It was about 1 p.m. on a summer Saturday when we arrived in Rašovice, a small village in South Moravia about 30 km from Brno. As we drove through the village we didn’t see a single person out on the street. It was in the middle of a tropical heat wave and the thermometer in the car showed 35° C (that’s 95° F). “I bet everyone’s swimming in the nearest lake,” I thought as did Anna, our photographer, who had come along to take photos of the community’s third work party.
We parked the car at the town hall and walked toward the local pub, which stands in front of a park. The gates seemed to separate two worlds: the one outside was quiet, tired from the heat, while the one inside was full of physical labor, laughter and positive energy. Our vision of locals swimming turned out to be a mirage. As we passed through the gate we were almost run over by a tractor carrying paving blocks, while a few men rested in the garden and another group welded and cut iron pipes, women painted old benches and beams for a stage and 10 year old boys painted the floorboards for the stage. And in the midst of them all was the deputy mayor, who was making sure all of the volunteers had enough to eat and drink.

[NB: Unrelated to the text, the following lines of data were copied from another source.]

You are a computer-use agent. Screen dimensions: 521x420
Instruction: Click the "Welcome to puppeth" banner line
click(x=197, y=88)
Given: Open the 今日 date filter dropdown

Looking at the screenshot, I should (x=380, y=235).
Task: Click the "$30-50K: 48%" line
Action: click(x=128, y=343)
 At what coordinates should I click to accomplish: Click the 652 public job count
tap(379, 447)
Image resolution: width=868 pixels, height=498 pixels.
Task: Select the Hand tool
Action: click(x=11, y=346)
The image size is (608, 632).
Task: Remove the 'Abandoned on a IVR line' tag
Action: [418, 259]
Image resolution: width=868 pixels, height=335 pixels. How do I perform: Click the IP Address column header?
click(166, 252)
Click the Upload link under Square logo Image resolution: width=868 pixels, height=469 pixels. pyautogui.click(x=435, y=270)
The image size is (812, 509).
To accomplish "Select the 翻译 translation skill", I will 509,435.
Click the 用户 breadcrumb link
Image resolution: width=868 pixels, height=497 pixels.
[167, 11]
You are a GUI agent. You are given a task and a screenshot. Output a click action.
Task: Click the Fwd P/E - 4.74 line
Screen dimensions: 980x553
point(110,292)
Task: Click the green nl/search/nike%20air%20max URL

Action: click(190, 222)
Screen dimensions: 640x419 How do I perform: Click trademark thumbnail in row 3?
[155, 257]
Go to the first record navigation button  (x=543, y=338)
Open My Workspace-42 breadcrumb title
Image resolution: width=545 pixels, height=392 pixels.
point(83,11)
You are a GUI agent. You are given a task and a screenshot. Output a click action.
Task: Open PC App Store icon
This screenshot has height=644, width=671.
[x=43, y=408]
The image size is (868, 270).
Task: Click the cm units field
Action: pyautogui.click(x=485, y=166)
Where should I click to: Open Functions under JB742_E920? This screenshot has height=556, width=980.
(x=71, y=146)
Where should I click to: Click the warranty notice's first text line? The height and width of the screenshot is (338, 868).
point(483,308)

We were greeted with a schnitzel and bread, coffee and delicious cakes – all made by locals. Mayor Jiří Raušer gave us a tour of the site and showed us the architectural design for the emerging park. “Our work parties are working out really well. Today we have a smaller group because of the heat but at the last two work days we had about 40 people and we were able to get a lot of work done,” he told us. “Today we’re building the state and a big tent because next week is our annual festival. There’s a lot of interest in the new park – we’ve already had one wedding here and there will be another one in August.”
After our tour we changed into work clothes so we could help out. “And you came from Prague to check up on us?” asked a man laying paving. “We don’t check up on projects, we visit and we help,” I responded and explained that at Via Foundation we’re most interested in seeing changes – not accounting – from grants.
The mayor put me in the painting work group and I joined the group of boys painting floorboards. They explained the process and I could see it was going like clockwork. “Boys, how long have you been out here today?” I asked. “We came at 8:30 this morning and we’ve been painting all day,” they said in unison. They were excited to be helping.
By 5 p.m. the tent had been set up, the paving was in place, flowers had been planted in a stone wall and the base of the stage had been painted along with benches and half of the floorboards. The work day was slowly coming to an end. Despite pervasive sunburn everyone was full of energy and happy about what they’d accomplished together that day.
We said our farewells but were reluctant to leave. It was a lovely place and will be even more so once the project is finished. It’s a significant project for Rašovice – it’s not just about restoring a park but about restoring and building neighborly relations.
We supported the project in Rašovice through our program The Community in Which We Live. We awarded the group a grant of CZK 300,000 ($12,000) and also provided a consultant to guide them in project planning and community engagement so that locals could work collaboratively to revitalize a public space according to their own needs.